Structural basis for SARS-CoV-2 neutralizing antibodies with novel binding epitopes
Fig 1
Analysis of plasma responses to SARS-CoV-2 proteins and antibody identification from H2L2 transgenic and BALB/c mice by single cell sequencing.
(A) Schematic diagram of antibody identification from convalescent patients by single cell sequencing. Both Harbour H2L2 transgenic mice and BALB/c mice were immunized with SARS-CoV-2 RBD protein. SARS-CoV-2 RBD protein binding B cells were isolated from enriched mouse spleen and bone marrow cells with beads conjugated with biotinylated SARS-CoV-2 RBD protein. Paired VH and VL of each cell were recovered by single B cell sequencing. The sequences were used for subsequent antibody construction and expression. (B) Antibodies neutralization IC50(y axis) are plotted against SARS-CoV-2 S1 protein binding EC50 (x axis), PR1077, PR953, and PR961 are shown as triangle, and other antibodies are shown as dot. All the data of this figure can be found in the S1 Data file. (C) Heat map shows the relative levels of SARS-CoV-2 S1 binding, hACE2 blocking, and live virus neutralization.
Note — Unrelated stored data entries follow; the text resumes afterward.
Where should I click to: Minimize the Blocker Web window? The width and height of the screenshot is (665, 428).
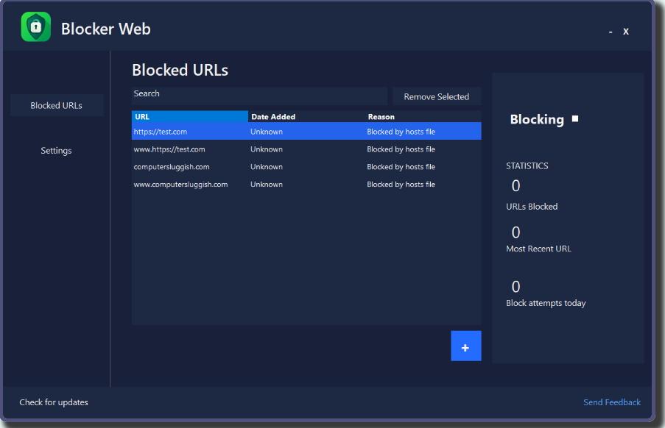pos(610,32)
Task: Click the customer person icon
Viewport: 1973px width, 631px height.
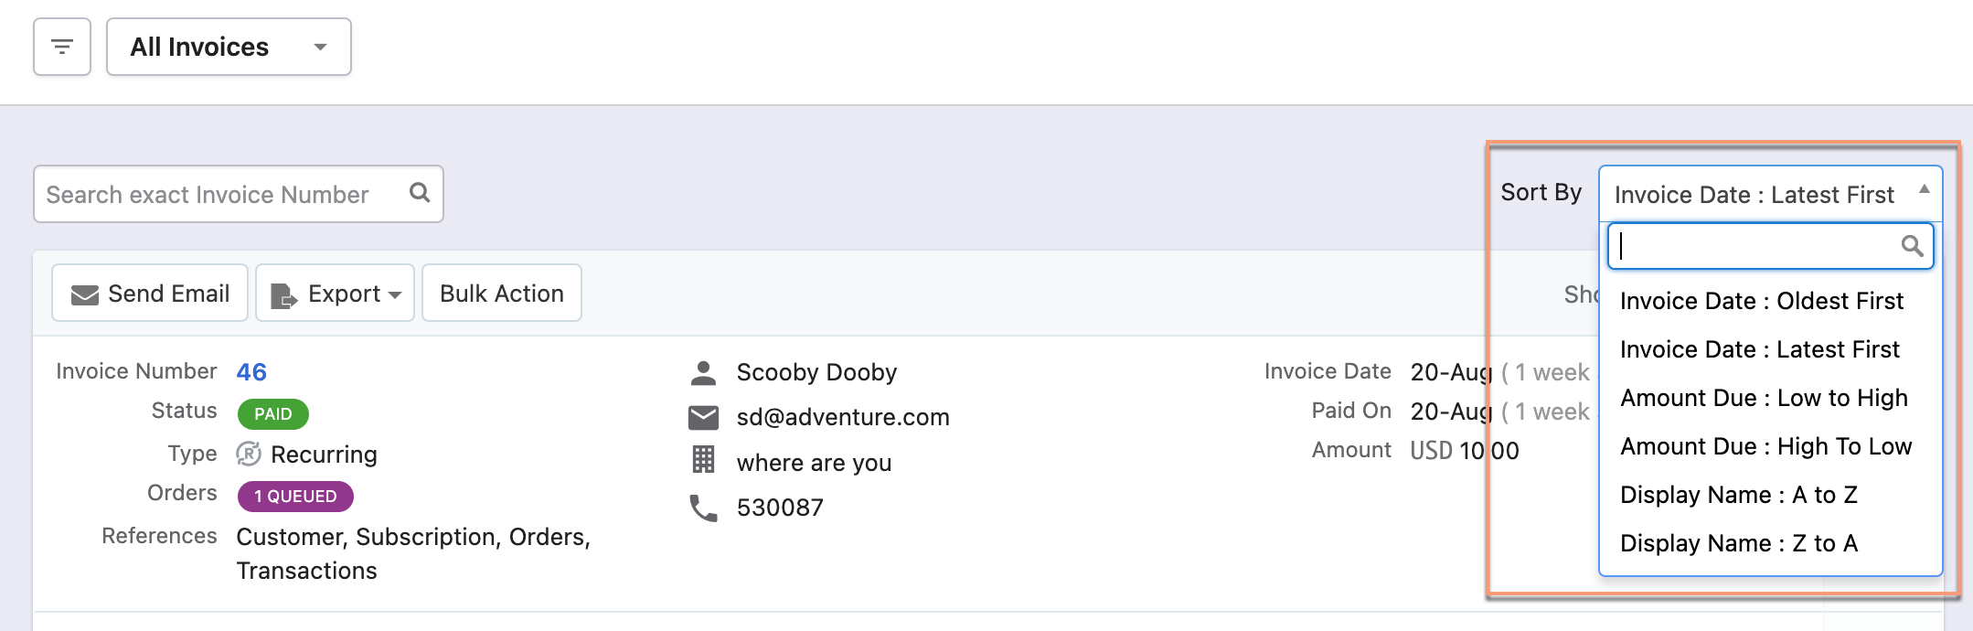Action: click(703, 372)
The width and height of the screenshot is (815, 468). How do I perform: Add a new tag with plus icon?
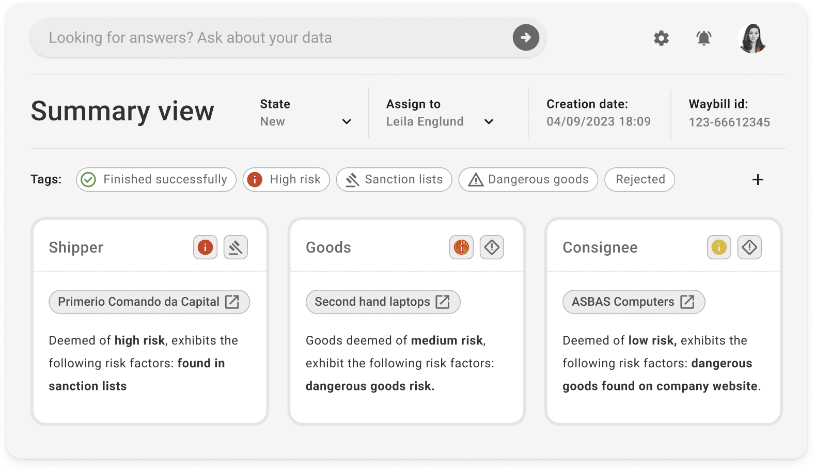pyautogui.click(x=758, y=180)

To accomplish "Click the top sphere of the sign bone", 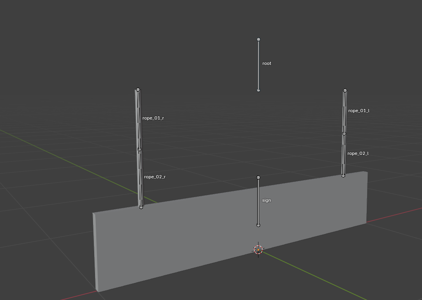I will [x=258, y=177].

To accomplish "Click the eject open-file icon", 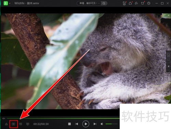I will pyautogui.click(x=6, y=124).
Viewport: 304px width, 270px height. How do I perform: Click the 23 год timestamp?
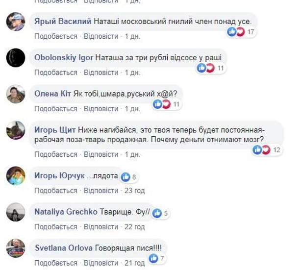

The depth of color is proportional to the effect of the antibody (green, S1 binding activity; blue, hACE2 blocking activity; red, neutralizing activity). All the data of this figure can be found in the S2 Data file. (D) Phylogenetic analysis of the relationship between antibody variable gene segments and germline. The relationships between the heavy and light chain variable regions and the germlines from H2L2 transgenic (left) and BALB/c (right) mouse antibodies are shown. hACE2, human angiotensin-converting enzyme 2; RBD, receptor-binding domain; SARS-CoV-2, Severe Acute Respiratory Syndrome Coronavirus 2.